▶ PROBLEM TO SOLVE: Rewrite the entries below, replacing "Screen dimensions" with "Display size" wherever it occurs and leaving everything else unchanged.

## BEGIN RECORD EXTRACTS

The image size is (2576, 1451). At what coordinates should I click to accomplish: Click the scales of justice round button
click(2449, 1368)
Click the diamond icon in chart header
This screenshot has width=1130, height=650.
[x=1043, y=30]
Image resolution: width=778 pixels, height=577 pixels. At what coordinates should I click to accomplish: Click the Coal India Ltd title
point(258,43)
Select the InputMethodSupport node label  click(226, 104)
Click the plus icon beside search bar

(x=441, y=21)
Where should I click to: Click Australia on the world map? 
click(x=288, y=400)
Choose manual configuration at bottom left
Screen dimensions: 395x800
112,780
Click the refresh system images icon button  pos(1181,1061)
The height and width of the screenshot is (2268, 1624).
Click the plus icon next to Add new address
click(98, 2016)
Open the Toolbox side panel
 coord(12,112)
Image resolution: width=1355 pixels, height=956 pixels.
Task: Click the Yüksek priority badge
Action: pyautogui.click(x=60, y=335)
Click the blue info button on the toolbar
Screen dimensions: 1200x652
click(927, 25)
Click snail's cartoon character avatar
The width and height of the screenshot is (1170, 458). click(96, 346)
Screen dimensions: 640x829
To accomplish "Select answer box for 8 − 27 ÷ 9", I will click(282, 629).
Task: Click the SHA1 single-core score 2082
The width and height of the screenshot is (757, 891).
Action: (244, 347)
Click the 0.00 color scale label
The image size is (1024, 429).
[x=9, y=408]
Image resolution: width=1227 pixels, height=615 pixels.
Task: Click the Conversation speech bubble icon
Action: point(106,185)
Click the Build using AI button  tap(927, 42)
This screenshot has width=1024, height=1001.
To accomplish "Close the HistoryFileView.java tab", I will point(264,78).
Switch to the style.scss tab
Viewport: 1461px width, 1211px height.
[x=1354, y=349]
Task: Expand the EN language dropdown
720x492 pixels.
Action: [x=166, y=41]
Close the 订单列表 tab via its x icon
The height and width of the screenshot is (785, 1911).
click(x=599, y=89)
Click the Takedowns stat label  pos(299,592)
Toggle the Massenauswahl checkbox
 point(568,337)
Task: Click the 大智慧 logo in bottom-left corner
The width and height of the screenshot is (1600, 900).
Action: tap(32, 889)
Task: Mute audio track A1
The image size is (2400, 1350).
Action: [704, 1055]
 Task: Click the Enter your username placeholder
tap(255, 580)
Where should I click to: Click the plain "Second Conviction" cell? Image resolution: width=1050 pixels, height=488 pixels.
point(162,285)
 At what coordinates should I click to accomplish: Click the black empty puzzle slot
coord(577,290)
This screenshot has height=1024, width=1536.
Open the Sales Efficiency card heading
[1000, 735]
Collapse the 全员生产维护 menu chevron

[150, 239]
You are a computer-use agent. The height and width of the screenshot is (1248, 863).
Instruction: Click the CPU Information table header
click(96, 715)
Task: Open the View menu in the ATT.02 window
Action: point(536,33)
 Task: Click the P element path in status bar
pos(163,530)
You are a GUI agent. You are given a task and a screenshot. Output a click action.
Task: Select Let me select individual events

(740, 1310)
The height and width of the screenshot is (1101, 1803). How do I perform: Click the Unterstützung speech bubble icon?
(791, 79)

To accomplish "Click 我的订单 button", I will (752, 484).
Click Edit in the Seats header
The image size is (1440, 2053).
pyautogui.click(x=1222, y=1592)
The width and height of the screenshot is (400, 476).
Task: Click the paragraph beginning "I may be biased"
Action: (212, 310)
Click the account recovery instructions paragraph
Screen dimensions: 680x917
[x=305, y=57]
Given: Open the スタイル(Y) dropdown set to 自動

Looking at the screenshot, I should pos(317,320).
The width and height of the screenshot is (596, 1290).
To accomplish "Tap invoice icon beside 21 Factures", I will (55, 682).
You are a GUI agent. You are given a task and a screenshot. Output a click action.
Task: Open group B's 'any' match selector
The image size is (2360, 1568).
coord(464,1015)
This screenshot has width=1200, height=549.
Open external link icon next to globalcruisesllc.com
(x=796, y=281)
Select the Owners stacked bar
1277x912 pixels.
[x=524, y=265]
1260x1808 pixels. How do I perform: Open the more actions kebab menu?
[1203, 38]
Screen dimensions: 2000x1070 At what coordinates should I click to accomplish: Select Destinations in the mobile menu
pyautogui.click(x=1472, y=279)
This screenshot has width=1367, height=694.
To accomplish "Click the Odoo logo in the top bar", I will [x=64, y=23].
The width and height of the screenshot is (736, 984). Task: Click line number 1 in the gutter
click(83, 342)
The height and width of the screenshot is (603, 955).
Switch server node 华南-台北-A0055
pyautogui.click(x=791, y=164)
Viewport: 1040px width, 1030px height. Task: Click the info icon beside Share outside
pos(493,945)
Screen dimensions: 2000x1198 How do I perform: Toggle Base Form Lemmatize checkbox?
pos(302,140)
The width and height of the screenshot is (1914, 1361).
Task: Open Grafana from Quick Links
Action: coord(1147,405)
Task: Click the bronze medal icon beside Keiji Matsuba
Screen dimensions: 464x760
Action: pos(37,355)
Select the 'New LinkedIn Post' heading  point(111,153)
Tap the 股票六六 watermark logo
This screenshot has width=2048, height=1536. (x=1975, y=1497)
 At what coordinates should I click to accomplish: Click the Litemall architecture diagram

## END RECORD EXTRACTS

▶ COMPLETE OUTPUT:
The image size is (2576, 1451). At what coordinates should I click to accomplish: Click the scales of justice round button
click(2449, 1368)
Click the diamond icon in chart header
This screenshot has width=1130, height=650.
[x=1043, y=30]
Image resolution: width=778 pixels, height=577 pixels. At what coordinates should I click to accomplish: Click the Coal India Ltd title
point(258,43)
Select the InputMethodSupport node label  click(226, 104)
Click the plus icon beside search bar

(x=441, y=21)
Where should I click to: Click Australia on the world map? 
click(x=288, y=400)
Choose manual configuration at bottom left
Display size: 395x800
112,780
Click the refresh system images icon button  pos(1181,1061)
The height and width of the screenshot is (2268, 1624).
Click the plus icon next to Add new address
click(98, 2016)
Open the Toolbox side panel
 coord(12,112)
Image resolution: width=1355 pixels, height=956 pixels.
Task: Click the Yüksek priority badge
Action: pyautogui.click(x=60, y=335)
Click the blue info button on the toolbar
Display size: 1200x652
click(927, 25)
Click snail's cartoon character avatar
The width and height of the screenshot is (1170, 458). click(96, 346)
Display size: 640x829
To accomplish "Select answer box for 8 − 27 ÷ 9", I will click(282, 629).
Task: Click the SHA1 single-core score 2082
The width and height of the screenshot is (757, 891).
Action: (244, 347)
Click the 0.00 color scale label
The image size is (1024, 429).
[x=9, y=408]
Image resolution: width=1227 pixels, height=615 pixels.
Task: Click the Conversation speech bubble icon
Action: point(106,185)
Click the Build using AI button  tap(927, 42)
This screenshot has width=1024, height=1001.
To accomplish "Close the HistoryFileView.java tab", I will point(264,78).
Switch to the style.scss tab
Viewport: 1461px width, 1211px height.
[x=1354, y=349]
Task: Expand the EN language dropdown
720x492 pixels.
Action: [x=166, y=41]
Close the 订单列表 tab via its x icon
The height and width of the screenshot is (785, 1911).
click(x=599, y=89)
Click the Takedowns stat label  pos(299,592)
Toggle the Massenauswahl checkbox
 point(568,337)
Task: Click the 大智慧 logo in bottom-left corner
The width and height of the screenshot is (1600, 900).
Action: tap(32, 889)
Task: Mute audio track A1
The image size is (2400, 1350).
Action: [704, 1055]
 Task: Click the Enter your username placeholder
tap(255, 580)
Where should I click to: Click the plain "Second Conviction" cell? Image resolution: width=1050 pixels, height=488 pixels.
point(162,285)
 At what coordinates should I click to accomplish: Click the black empty puzzle slot
coord(577,290)
This screenshot has height=1024, width=1536.
Open the Sales Efficiency card heading
[1000, 735]
Collapse the 全员生产维护 menu chevron

[150, 239]
You are a computer-use agent. The height and width of the screenshot is (1248, 863).
Instruction: Click the CPU Information table header
click(96, 715)
Task: Open the View menu in the ATT.02 window
Action: point(536,33)
 Task: Click the P element path in status bar
pos(163,530)
You are a GUI agent. You are given a task and a screenshot. Output a click action.
Task: Select Let me select individual events

(740, 1310)
The height and width of the screenshot is (1101, 1803). How do I perform: Click the Unterstützung speech bubble icon?
(791, 79)

To accomplish "Click 我的订单 button", I will (752, 484).
Click Edit in the Seats header
The image size is (1440, 2053).
pyautogui.click(x=1222, y=1592)
The width and height of the screenshot is (400, 476).
Task: Click the paragraph beginning "I may be biased"
Action: (212, 310)
Click the account recovery instructions paragraph
Display size: 680x917
[x=305, y=57]
Given: Open the スタイル(Y) dropdown set to 自動

Looking at the screenshot, I should pos(317,320).
The width and height of the screenshot is (596, 1290).
To accomplish "Tap invoice icon beside 21 Factures", I will (55, 682).
You are a GUI agent. You are given a task and a screenshot. Output a click action.
Task: Open group B's 'any' match selector
The image size is (2360, 1568).
coord(464,1015)
This screenshot has width=1200, height=549.
Open external link icon next to globalcruisesllc.com
(x=796, y=281)
Select the Owners stacked bar
1277x912 pixels.
[x=524, y=265]
1260x1808 pixels. How do I perform: Open the more actions kebab menu?
[1203, 38]
Display size: 2000x1070 At what coordinates should I click to accomplish: Select Destinations in the mobile menu
pyautogui.click(x=1472, y=279)
This screenshot has width=1367, height=694.
To accomplish "Click the Odoo logo in the top bar", I will [x=64, y=23].
The width and height of the screenshot is (736, 984). Task: Click line number 1 in the gutter
click(83, 342)
The height and width of the screenshot is (603, 955).
Switch server node 华南-台北-A0055
pyautogui.click(x=791, y=164)
Viewport: 1040px width, 1030px height. Task: Click the info icon beside Share outside
pos(493,945)
Display size: 2000x1198 How do I perform: Toggle Base Form Lemmatize checkbox?
pos(302,140)
The width and height of the screenshot is (1914, 1361).
Task: Open Grafana from Quick Links
Action: coord(1147,405)
Task: Click the bronze medal icon beside Keiji Matsuba
Display size: 464x760
Action: pos(37,355)
Select the 'New LinkedIn Post' heading  point(111,153)
Tap the 股票六六 watermark logo
This screenshot has width=2048, height=1536. (x=1975, y=1497)
 At what coordinates should I click to accomplish: Click the Litemall architecture diagram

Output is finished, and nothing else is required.